There were compromises. Deciding whether the students could take the computer home, because a local issue. A mistake was not training administrators and tech coordinators. They can be a barrier, you need the leadership. There are places where it’s going great and places where 1:1 is not running well. The factor is, without exceptions, is the leadership.

Test scores won’t go up. Writing is the exception. Writing will improve. Discipline referrals went down 75% and attendance went up. Breakage rate is about 3%, and there is no difference between districts where students took them home and those who kept them in school.

10:17 AM
The contract with Apple is $300 per student per year for computer, training, network, etc. That’s 0.5% of state education budget.

I defy you to do any thing else with such impact for one one-half of one percent.
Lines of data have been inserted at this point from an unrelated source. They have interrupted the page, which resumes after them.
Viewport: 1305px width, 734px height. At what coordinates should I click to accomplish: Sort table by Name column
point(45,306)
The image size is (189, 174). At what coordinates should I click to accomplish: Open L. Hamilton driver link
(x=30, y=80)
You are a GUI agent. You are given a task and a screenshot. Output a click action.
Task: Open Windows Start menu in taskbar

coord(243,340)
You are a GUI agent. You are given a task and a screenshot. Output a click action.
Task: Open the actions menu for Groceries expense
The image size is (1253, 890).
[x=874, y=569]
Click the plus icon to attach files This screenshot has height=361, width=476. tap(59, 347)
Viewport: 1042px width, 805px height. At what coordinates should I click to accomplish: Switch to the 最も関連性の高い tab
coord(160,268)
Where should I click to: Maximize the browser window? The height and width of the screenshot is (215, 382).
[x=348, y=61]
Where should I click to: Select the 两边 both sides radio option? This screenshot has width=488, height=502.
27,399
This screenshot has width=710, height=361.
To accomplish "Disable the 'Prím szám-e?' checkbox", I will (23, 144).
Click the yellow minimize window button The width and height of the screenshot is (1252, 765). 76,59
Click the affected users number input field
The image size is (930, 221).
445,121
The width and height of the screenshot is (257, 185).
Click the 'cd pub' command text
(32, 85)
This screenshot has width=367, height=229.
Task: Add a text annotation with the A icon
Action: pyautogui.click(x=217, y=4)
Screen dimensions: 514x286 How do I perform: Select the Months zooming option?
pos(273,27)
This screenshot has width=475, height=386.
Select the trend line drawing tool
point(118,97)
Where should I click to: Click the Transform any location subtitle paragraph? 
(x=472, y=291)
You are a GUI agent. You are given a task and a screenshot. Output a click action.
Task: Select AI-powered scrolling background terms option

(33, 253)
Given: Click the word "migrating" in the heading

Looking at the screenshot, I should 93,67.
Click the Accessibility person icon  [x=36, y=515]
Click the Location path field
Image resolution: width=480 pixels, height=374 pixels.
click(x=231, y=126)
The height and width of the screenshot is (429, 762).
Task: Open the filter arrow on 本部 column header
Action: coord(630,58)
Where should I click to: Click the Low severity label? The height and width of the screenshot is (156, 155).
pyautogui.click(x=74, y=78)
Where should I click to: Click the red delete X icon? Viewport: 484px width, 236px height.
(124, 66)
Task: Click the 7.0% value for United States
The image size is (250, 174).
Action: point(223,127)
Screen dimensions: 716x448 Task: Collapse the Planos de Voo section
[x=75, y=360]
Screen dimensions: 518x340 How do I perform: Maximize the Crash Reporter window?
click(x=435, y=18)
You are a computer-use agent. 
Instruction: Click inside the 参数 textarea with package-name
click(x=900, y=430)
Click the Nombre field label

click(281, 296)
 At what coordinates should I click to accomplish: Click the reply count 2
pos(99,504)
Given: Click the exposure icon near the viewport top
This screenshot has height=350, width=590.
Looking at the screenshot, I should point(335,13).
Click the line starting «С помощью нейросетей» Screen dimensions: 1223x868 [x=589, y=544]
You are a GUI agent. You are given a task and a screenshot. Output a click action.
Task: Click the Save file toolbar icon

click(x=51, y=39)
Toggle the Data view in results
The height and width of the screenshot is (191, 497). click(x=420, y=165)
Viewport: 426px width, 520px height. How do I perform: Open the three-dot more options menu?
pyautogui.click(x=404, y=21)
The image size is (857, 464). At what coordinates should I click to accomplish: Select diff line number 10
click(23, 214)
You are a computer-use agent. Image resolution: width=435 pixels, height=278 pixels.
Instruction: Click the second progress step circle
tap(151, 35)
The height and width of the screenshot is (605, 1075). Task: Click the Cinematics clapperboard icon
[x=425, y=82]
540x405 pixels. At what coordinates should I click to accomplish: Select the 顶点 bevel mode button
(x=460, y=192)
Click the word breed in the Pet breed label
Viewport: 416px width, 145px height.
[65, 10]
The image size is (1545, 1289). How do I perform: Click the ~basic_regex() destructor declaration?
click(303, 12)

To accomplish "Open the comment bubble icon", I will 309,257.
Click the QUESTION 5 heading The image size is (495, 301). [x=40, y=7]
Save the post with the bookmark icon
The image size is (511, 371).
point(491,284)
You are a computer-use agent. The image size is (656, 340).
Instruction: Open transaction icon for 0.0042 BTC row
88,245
And by the way, this is not a glorified computer lab. Get that concept straight.

  • Vision one is Education
  • Vision two is Equity
  • Put Main on the Map

Darwin: Survival of the fittest. No, that’s not what he said. The fittest are those organisms, organizations, and individuals who are most adaptable to change, will survive.

Gretsky: Scored more goals than anybody else, and he’s not big. His Canadian (an unarmed north american with health insurance) answer, “I skate to where the puck is going to be, everyone else skates to where it is.

Author: David Warlick

David Warlick has been an educator for the past 40+ years. He continues to do some writing, but is mostly seeking his next intersect between play, passion and purpose, dabbling in photography, drone videography and music production.